Soy nuevo en el foro.

Tengo un problema pra instalar gentoo en mi máquina.

Les comento:

Tengo una cpu con procesador pentium 3,256 de ram y varios discos duros.

La primera vez que traté de instlar linux en mi computadora,lo hice con knoppix 7 y me salió bién.

La segunda vez el instalador se me hacía el difícil quedándose en el principio de la instalación.

Decido por probar gentoo y resulta que escribo boot: gentoo nodhcp y se supone que no tiene que iniciar servicios dhcp y lo hace igual,y se queda ahí,iniciando el servicio y se queda clavado ahí.

Ya me leí el manual completo de instalación y seguí todos los pasos fielmente,pero no logro instalar linux.

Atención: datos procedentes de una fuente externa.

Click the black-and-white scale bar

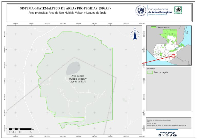click(x=20, y=129)
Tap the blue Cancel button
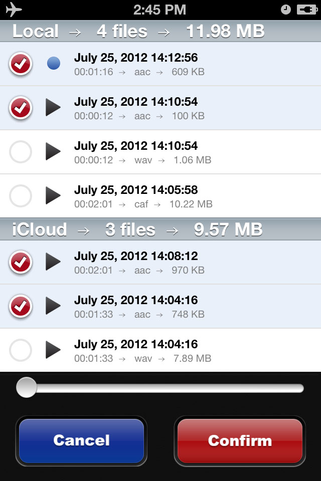The width and height of the screenshot is (321, 481). click(x=81, y=441)
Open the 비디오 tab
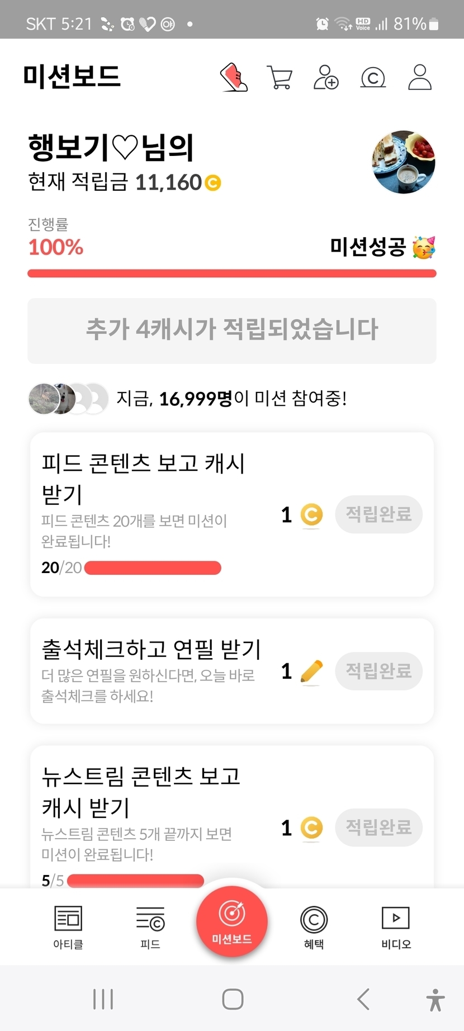The image size is (464, 1031). tap(396, 927)
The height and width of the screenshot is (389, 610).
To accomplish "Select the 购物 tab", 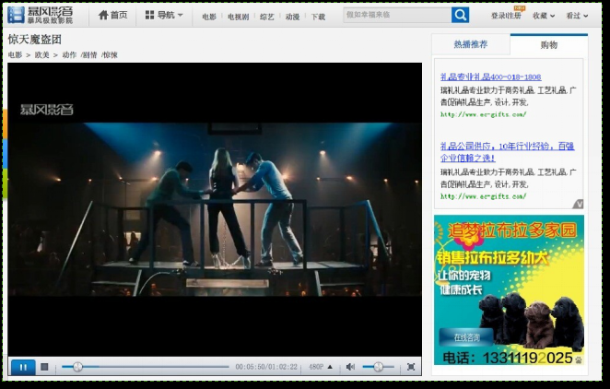I will pos(548,44).
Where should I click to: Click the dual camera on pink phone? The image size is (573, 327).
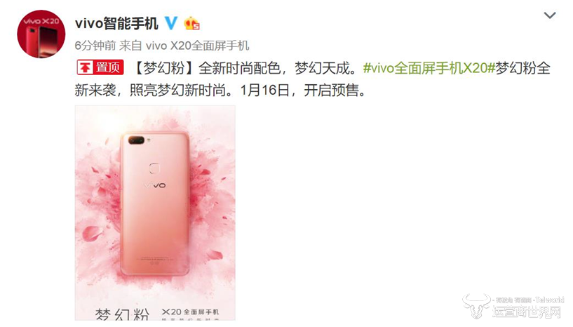pyautogui.click(x=136, y=140)

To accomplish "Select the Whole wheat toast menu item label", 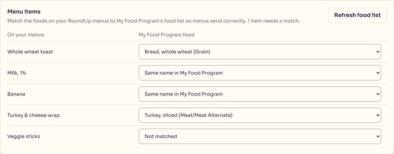I will coord(30,52).
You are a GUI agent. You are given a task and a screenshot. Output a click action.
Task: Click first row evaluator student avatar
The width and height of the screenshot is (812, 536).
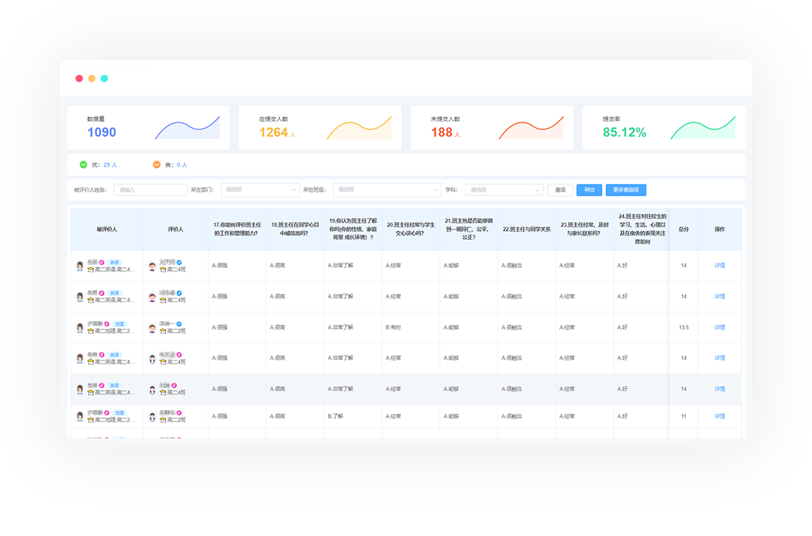[x=152, y=266]
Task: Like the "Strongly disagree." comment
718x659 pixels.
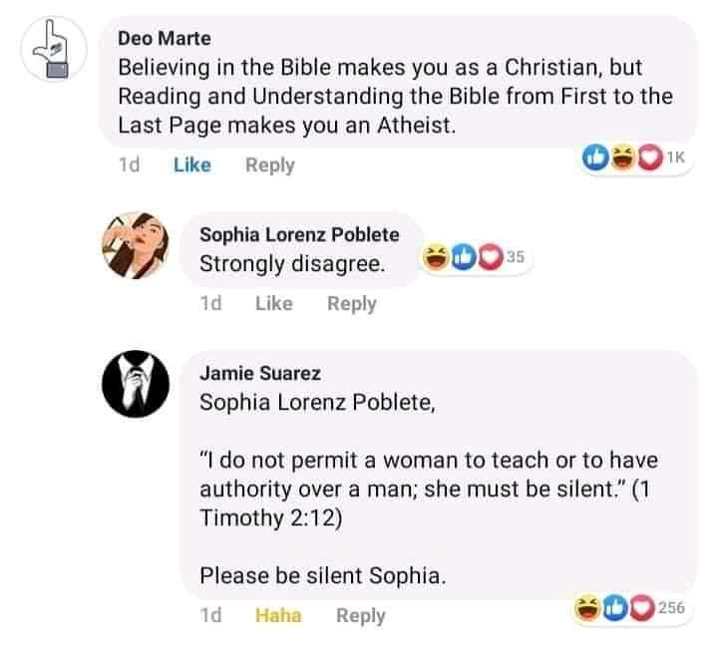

Les agradezco la ayuda que me puedan dar.

----------

## leo.the_zoo

Hello,

If you don't speak English, please post to the Spanish subforum: https://forums.gentoo.org/viewforum-f-30.html.

----------

## John R. Graham

Correct. Moved from Installing Gentoo to Spanish where hopefully you'll get the proper attention.  :Wink: 

- John

----------

## Luciernaga

Se supone que has grabado la imagen ISO minimal correctamente ... descargada desde un repositorio válido ...

Si el hardware de tu máquina no asume (admite) el software de Gentoo tienes que poner parámetros en el indicador boot:_

Estos parámetros están en el archivo README de la ISO, y hasta que no soluciones el arranque correctamente no te se instalará Gentoo en el disco duro, es decir, tendrás problemas de toda índole ...

Si nos pones el tipo de máquina que tienes te ayudaríamos mejor ...

Procesador y tipo ...

Memoria RAM, cantidad y tipo ....

Gráfica, modelo y tipo de bus ...

Disco duro, marca y volumen ...

Saludetes  :Smile: 

PostData: El parámetro 'nodhcp' es para no tener conexión a Internet, es decir, a un repositorio Gentoo que la instalación con la ISO minimal necesita, y al quedarse 'pillado' es precisamente porque "busca" la conexión al repositorio y no la encuentra ...

----------